By Dr. Frances Esparza, Assistant Superintendent of English Language Learners
Each child deserves an education that honors their culture. I speak from experience, as I came very close to losing such an education when I was a child. When my mother attended school, speaking Spanish, or a language other than English was forbidden. She was beaten with a paddle for speaking the same language she spoke while at home and as a result, she spoke less and less Spanish and was not able to pass it on to me and my siblings. Fortunately, being the oldest child, I had a great relationship with my grandfather and learned the language of my family from him. Today, I am the only one of my siblings who speaks Spanish, and I do not want that to be the case for other families.
While October is “Celebrating The Bilingual Child Month,” the Office of English Language Learners (OELL) supports our schools in giving students access to an education while affirming and honoring their culture year-round. The primary function of our office is to identify students with language-learning needs and to ensure that they receive the instruction necessary to achieve proficiency in English. Since teachers are our students’ biggest advocates, we prioritize supporting teachers with strategies on how to teach English learners (ELs) language and literacy through professional development and professional learning. For the first time, Boston Public School is a RETELL
vendor, so we can increase the number of core content teachers who are qualified to service ELs.
We see gains through this work every year: in 2014, 5% of our ELs achieved proficiency in English; last school year, we saw that number jump to 9.3%. That’s a difference of 600 students! We look forward to seeing that number grow as we create more dual language schools
for different language needs and enhancing curriculum for our ELs. OELL is working collaboratively with UMass Boston, MIT, Boston College, and Bridgewater State University to create curriculum in Haitian Kreyol, Cape Verdean Creole, and Chinese. These initiatives allow us to create equity in different linguistic communities.
In addition to supporting our students and teachers, families are a big part of the work we do.
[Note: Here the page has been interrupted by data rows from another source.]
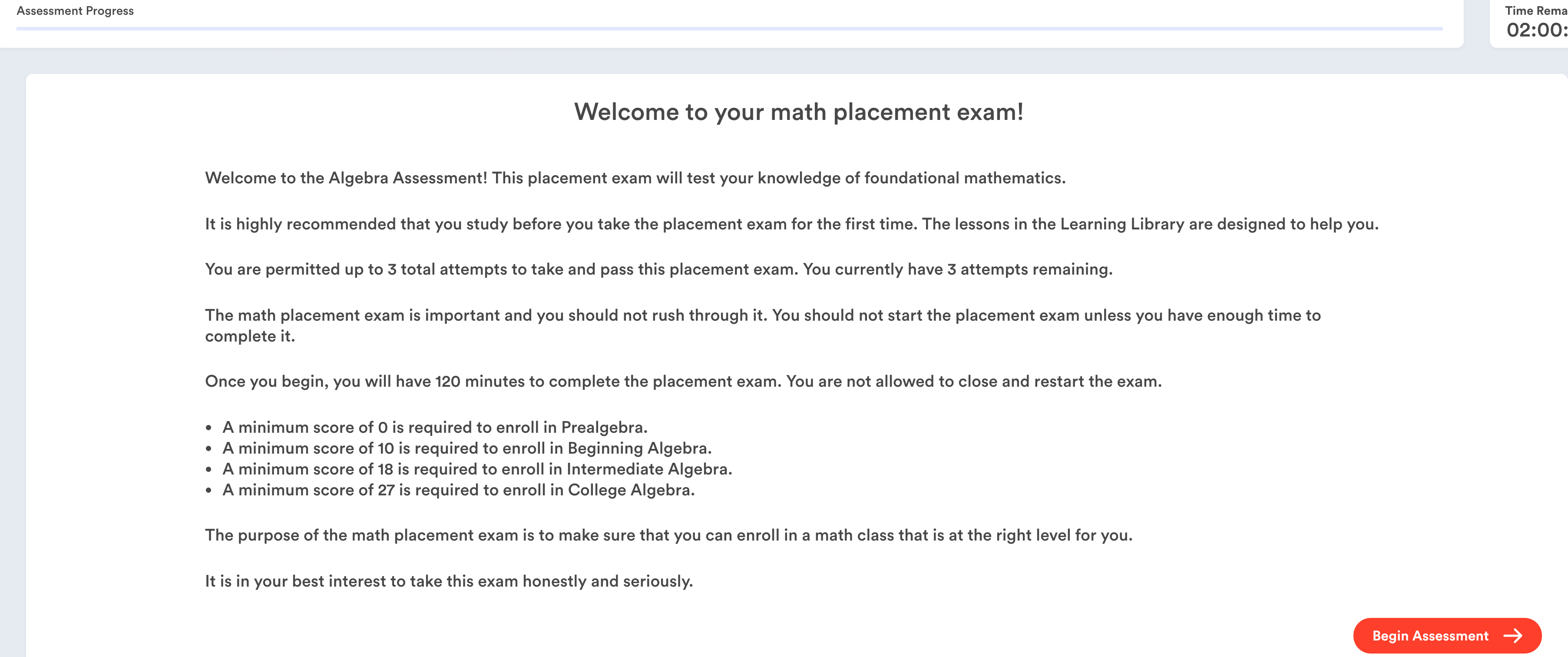Image resolution: width=1568 pixels, height=657 pixels.
Task: Click the Learning Library mention in the text
Action: point(1122,224)
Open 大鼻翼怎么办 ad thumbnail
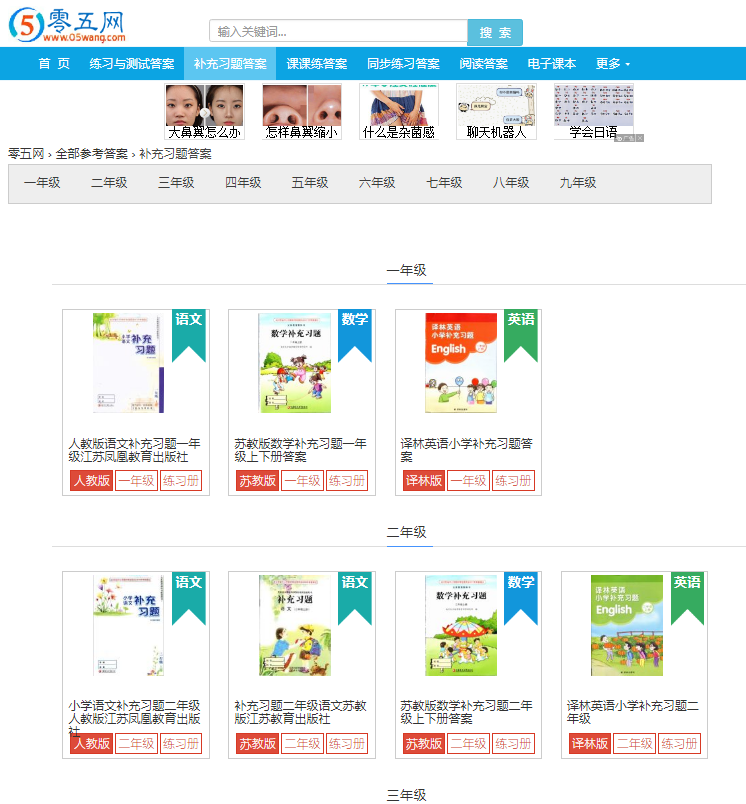This screenshot has height=804, width=746. pos(205,111)
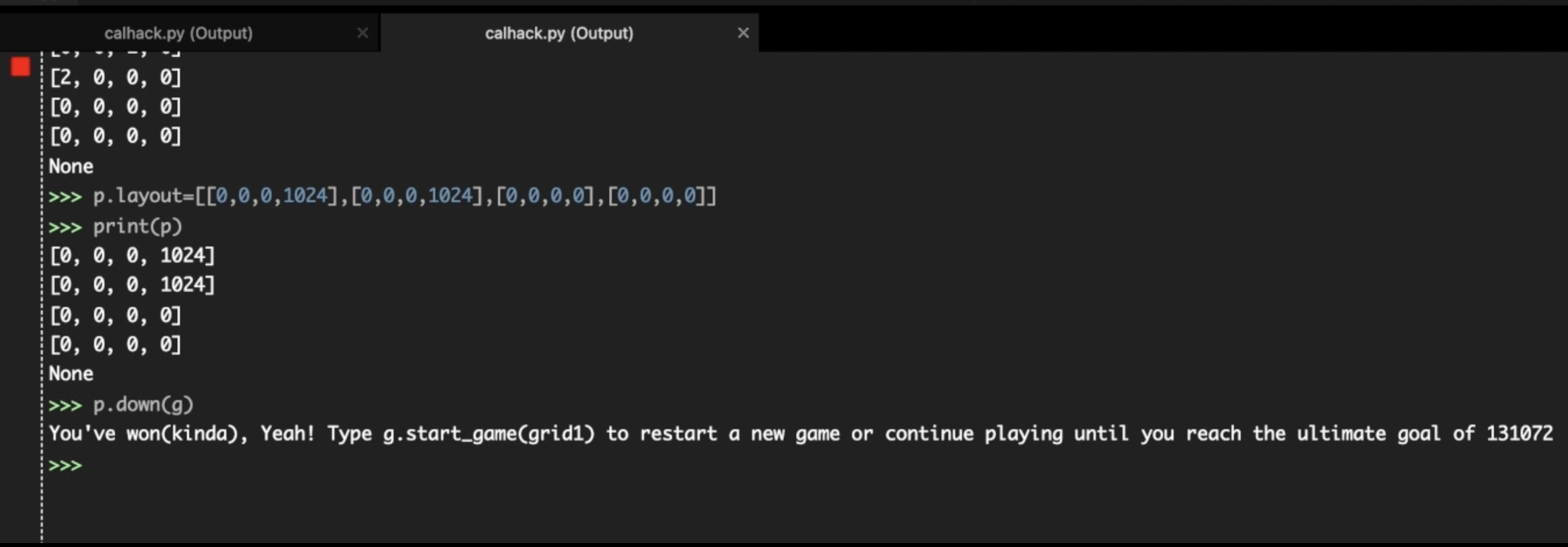
Task: Click the None output above p.layout line
Action: pos(71,167)
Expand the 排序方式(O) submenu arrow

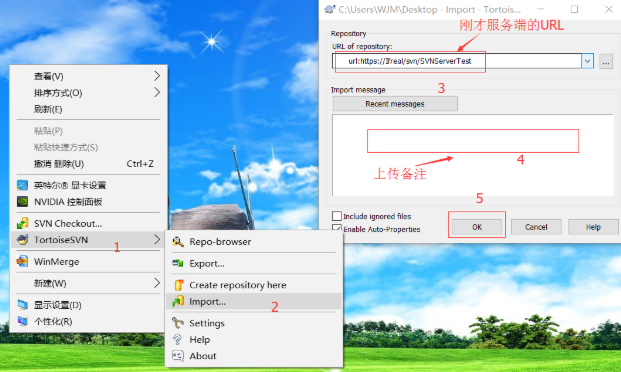[157, 93]
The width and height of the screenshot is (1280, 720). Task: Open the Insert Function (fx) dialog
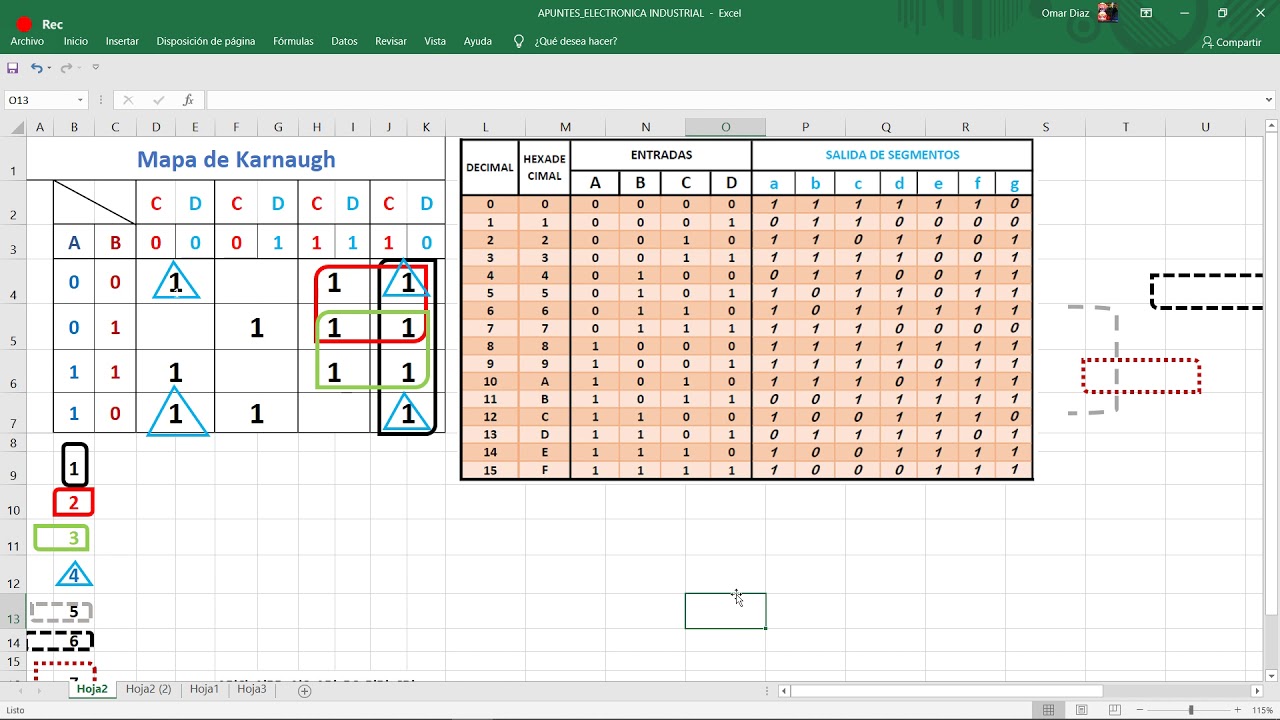(188, 100)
I encourage the parents of ELs to take advantage of our District English Language Advisory Committee
(DELAC), which is comprised of parents and community members who make recommendations to school and district officials about programs and services provided to ELs. While we want to make sure the voices of our parents and communities are heard, it is just as important that they hear us. This year, our Translation & Interpretation Unit
has built its capacity to provide timely, high-quality translations and interpretations in an effort to give parents information about their child in their native language.
As all educators know, the work never ends! We are always researching how Boston Public Schools can create more equity, coherence, and innovation for our ELs and former ELs, a population that we continuously track and support. While we have made some significant gains for our ELs, their teachers, and their families, there is still plenty of work to do.